As a security expert, Minassian argues that compliance doesn't even mean security.
"PCI is not such a difficult thing to achieve, it's not rocket science. But still people struggle to maintain it because it's a discipline. Security is a discipline, it's not a product." Minassian says lots of people buy products as part of the 12 requirements but they don't know how to operate them.
Other experts agree.
"You can't just throw a bunch of tools at it and walk away - you need to make sure you follow up on things that the tools actually find," argues Amex's Nott.

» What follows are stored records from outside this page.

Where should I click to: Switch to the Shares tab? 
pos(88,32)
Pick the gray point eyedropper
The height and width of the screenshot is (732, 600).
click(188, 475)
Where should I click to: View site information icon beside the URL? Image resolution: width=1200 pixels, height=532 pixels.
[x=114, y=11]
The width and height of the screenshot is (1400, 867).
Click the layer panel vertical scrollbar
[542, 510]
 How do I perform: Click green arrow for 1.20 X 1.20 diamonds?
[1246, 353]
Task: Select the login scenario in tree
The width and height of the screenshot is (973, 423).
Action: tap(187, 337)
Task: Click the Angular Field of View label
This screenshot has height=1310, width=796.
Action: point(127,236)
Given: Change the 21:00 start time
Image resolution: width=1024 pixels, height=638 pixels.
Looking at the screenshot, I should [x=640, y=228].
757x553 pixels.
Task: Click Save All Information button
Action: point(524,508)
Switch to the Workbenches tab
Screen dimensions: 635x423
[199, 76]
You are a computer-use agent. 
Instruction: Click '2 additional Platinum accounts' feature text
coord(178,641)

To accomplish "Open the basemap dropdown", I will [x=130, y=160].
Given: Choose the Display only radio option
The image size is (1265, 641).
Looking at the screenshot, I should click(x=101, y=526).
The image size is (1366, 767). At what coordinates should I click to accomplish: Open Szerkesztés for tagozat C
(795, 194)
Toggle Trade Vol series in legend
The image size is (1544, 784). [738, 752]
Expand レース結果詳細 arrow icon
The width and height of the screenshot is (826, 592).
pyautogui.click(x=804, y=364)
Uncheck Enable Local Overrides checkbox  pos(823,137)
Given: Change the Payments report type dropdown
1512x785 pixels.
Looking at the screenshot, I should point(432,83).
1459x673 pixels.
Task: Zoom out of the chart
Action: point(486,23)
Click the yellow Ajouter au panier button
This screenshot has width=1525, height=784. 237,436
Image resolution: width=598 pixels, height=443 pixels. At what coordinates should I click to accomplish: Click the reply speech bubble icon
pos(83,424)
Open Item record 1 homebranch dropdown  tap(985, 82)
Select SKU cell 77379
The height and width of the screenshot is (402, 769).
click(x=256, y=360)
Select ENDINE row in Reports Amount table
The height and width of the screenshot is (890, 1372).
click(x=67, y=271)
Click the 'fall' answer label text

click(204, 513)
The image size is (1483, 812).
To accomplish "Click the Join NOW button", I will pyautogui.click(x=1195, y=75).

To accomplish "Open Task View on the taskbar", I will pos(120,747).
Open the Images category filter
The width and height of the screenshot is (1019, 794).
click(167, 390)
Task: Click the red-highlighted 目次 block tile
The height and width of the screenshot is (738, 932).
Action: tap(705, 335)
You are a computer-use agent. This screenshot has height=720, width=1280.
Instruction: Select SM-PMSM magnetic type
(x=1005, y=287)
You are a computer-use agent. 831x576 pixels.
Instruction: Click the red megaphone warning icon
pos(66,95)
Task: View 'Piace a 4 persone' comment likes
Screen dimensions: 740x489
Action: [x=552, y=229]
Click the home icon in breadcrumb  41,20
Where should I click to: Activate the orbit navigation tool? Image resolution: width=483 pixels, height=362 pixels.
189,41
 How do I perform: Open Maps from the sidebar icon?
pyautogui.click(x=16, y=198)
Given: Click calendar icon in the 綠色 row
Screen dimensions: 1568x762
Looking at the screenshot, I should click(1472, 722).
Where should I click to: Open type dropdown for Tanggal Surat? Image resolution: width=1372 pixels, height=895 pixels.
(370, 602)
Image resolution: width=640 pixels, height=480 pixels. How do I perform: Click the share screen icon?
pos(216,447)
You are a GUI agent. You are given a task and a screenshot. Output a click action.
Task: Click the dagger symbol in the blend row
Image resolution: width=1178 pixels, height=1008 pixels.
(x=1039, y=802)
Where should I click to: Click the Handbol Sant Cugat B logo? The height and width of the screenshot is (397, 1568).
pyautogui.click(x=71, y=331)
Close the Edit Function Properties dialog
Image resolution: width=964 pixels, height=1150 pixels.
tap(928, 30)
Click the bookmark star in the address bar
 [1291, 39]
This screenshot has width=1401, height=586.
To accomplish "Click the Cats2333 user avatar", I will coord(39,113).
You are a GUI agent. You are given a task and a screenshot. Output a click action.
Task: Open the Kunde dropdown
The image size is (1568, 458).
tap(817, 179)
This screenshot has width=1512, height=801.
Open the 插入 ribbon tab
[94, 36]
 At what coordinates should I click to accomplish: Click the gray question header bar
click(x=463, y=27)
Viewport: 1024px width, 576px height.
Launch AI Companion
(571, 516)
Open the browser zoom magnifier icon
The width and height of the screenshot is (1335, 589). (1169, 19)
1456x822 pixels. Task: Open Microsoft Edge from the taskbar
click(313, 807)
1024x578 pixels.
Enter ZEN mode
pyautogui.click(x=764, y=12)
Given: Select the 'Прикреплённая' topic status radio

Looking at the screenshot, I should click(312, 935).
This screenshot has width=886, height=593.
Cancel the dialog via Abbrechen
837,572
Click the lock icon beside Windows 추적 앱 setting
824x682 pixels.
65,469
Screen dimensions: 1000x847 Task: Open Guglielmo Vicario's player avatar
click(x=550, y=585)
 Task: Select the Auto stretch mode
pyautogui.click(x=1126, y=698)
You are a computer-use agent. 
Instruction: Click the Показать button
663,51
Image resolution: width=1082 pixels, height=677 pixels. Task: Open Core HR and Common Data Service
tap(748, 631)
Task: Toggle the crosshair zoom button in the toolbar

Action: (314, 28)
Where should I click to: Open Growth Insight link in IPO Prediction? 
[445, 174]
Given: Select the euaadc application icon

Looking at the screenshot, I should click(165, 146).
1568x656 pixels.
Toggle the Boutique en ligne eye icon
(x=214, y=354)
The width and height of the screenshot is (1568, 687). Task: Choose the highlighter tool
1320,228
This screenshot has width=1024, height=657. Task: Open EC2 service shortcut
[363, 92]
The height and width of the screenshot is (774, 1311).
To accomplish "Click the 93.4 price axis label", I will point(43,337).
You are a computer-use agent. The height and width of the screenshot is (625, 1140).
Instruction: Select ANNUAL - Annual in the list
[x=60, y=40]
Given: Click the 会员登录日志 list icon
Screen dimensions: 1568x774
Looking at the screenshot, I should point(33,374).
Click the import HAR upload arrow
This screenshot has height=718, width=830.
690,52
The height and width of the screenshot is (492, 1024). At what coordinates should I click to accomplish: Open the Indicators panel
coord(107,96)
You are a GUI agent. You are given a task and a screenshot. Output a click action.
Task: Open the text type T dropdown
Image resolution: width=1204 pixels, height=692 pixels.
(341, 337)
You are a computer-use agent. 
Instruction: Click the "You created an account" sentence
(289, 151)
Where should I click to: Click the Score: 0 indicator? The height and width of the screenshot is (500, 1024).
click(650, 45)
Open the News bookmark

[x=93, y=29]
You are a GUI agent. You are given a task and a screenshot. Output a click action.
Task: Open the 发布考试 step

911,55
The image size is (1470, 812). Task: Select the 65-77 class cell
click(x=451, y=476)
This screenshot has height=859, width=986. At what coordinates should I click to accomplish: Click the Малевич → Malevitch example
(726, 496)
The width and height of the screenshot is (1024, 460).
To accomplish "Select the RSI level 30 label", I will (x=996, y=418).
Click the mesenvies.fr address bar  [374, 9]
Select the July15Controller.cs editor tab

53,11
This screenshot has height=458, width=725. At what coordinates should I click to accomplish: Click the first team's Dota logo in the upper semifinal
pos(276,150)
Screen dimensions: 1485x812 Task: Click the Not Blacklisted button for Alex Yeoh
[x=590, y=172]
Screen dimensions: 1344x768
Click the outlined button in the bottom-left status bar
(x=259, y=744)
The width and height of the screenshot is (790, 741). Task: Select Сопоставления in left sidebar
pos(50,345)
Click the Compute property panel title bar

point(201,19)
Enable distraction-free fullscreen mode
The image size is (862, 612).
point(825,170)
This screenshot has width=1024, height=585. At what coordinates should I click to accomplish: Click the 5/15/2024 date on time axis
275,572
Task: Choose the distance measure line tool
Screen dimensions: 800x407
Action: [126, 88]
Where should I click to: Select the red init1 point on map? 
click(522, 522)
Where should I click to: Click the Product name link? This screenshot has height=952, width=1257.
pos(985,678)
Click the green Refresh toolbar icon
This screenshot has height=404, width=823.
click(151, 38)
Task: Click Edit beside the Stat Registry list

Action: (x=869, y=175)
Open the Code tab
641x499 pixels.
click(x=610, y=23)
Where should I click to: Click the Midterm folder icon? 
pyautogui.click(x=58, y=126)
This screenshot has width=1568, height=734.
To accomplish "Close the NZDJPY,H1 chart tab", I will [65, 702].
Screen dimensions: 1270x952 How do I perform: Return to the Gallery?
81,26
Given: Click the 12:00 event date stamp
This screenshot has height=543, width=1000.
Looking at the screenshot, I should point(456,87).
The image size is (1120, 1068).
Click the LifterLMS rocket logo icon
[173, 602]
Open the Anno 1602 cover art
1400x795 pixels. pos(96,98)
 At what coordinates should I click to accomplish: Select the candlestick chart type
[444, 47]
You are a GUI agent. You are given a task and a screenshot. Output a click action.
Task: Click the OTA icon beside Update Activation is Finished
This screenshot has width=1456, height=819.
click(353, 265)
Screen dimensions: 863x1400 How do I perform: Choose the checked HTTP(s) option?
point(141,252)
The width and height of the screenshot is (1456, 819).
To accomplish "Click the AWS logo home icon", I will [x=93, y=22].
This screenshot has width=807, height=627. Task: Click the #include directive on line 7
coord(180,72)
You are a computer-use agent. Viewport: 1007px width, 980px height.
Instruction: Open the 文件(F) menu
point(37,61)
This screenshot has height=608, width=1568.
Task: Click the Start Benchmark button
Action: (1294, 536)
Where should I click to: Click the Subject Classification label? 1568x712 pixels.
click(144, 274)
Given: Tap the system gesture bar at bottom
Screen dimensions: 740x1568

"PCI DSS is very much the baseline of security. If an organisation has a good handle on its security posture and understands the risks to the company for preventing data loss then they would already have a lot security tools in place. PCI DSS really has a lot of structure around processes and people."
Finding the right technology
Having said that, certain technologies are mandatory for PCI DSS compliance and resellers have a vast range of products they can sell as part of a PCI solution.
Requirement one of PCI DSS v1.2 details the need for a firewall and requirements two and three stipulate encryption. Patch management tools could be used in requirement six and access and identity management tools for requirement seven. Requirement 11 is around testing systems and procedures and the test will only be accepted by an approved scanning vendor.
"In the first instance you need to have at least a firewall that is protecting the cardholder information," says Murray Goldschmidt from Sense of Security. "It needs to be procured. Most companies have got firewalls already but that firewall may need to be reconfigured. So [for resellers] there's a professional services [requirement]. Or [merchants] may need to get a newer firewall because [PCI says] you have to segregate the cardholder environment from the rest of the environment.
"Requirement three, which says 'protect stored cardholder data', is really around encryption and protection of sensitive information. Encryption is the most difficult or the most complex attribute of the standard to address correctly," says Goldschmidt.
"It's really where organisations struggle the most, because encryption is complicated - it always has been complicated. It can be delivered by a combination of hardware or software or both. And traditionally the products have been expensive and have to complement existing systems with third party tools," says Goldschmidt.
Scott Robertson is the country manager for firewall and VPN appliance vendor Watchguard. He says PCI hasn't taken off as quickly in Australia as in the US. So far, he says, large companies and larger retailers are implementing solutions and only small business retailers are committed to improvement.
"Essentially the framework is talking about having a segregated, trusted network separate from the core network. Watchguard sits in between the access of networks as a firewall and facilitates the traffic in and out of the network. So it's very much an integral part of any PCI solution - they need a firewall.
"When you think about designing these networks the very first piece of technology you're really looking at is something that can protect the core of the network, and that's a firewall. But certainly two-factor has become part of the [PCI DSS] as well."
TripWire provides change-detection capabilities, a technology required for requirement 10 which says merchants need to "track and monitor all access to network resources and cardholder data". Robert Kidd, vice president for Asia Pacific at TripWire, says in Australia there is a growing appreciation that PCI is important to the merchant and the consumer.
"For our channels, we have several partners. One example is Frontline where they have a specific vertical focus. The opportunity is to engage with them to identify which specific verticals need a focus around PCI and where is the opportunity and where is requirement. Then we provide deeper training to those channels and those verticals," says Kidd.